# [Instruções de trabalho]
1. Segundo o trecho sobre violência e arte no Brasil, qual é a expectativa de vida aproximada de pessoas trans no país?
2. Retome o trecho sobre violência e arte no Brasil logo após a última frase dele.

======== Trecho extraído

“Eles combinaram de nos matar, mas nós combinamos de não morrer”, Conceição Evaristo
No Brasil, a cada 11 minutos uma mulher é estuprada. A cada duas horas uma mulher é assassinada. A cada 48 horas uma pessoa da comunidade LGBT é morta. Hoje, a expectativa de vida de pessoas trans no Brasil é de, aproximadamente, 35 anos – a metade da média da população brasileira. Indígenas e ativistas socioambientais também estão na linha de frente dos rankings mundiais de assassinatos. Estudos realizados com dados de 2017 apontam requintes de crueldade com que os casos de homicídio de minorias são praticados, envolvendo tortura, espancamento, sufocamento, esquartejamento, mutilação… Diante das trajetórias de dor, violência e sofrimento a que esses corpos vulnerabilizados e marginalizados são submetidos – e da incapacidade do Estado e da sociedade brasileira de interromperem a violência de gênero no País –, vemos surgir no campo da arte uma série de “revoltas em sinergia”, praticadas coletivamente por artistas que criam a partir de situações extremas.

================
======== Dados brutos

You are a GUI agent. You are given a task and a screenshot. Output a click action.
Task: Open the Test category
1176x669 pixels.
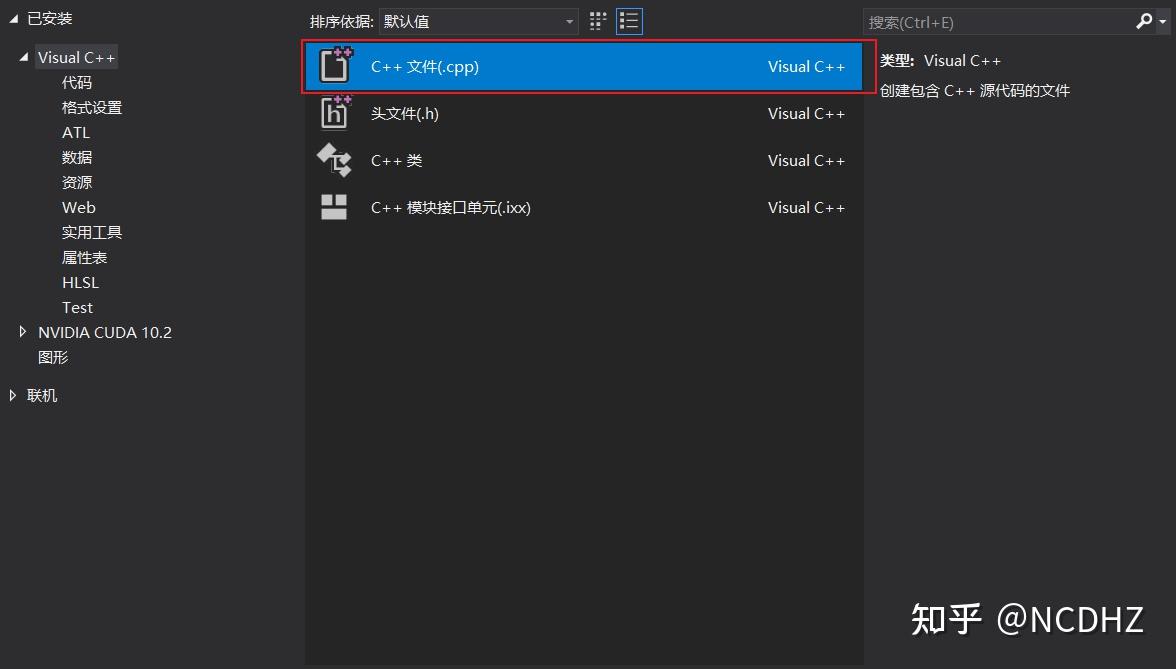(x=77, y=307)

================

# [Resultados esperados]
1. Aproximadamente 35 anos, a metade da média da população brasileira.

2.
O Coiote surgiu enquanto coletivo em 2011, no Rio de Janeiro, com uma série de ações orquestradas em resposta a ataques lgbtfóbicos. “Coletivo Coiote é força promovida pelos encontros; é mostrar por meio da experiência que outras vivências, outras políticas, outras sexualidades, outros gêneros e outros outros são possíveis na urgência do aqui e agora”, afirmam à seLecT as quatro integrantes do coletivo, por e-mail. “Gênero, sexualidade, DSTs, maternagem, transgeneridades, negritude, indigenismo, substâncias psicoativas, direito à cidade, à moradia, à alimentação e agroecologia foram postos no caldeirão que mantém o Coiote fervendo e coloca o corpo como ferramenta de tensão e questionamento ao senso comum e às normas vigentes.”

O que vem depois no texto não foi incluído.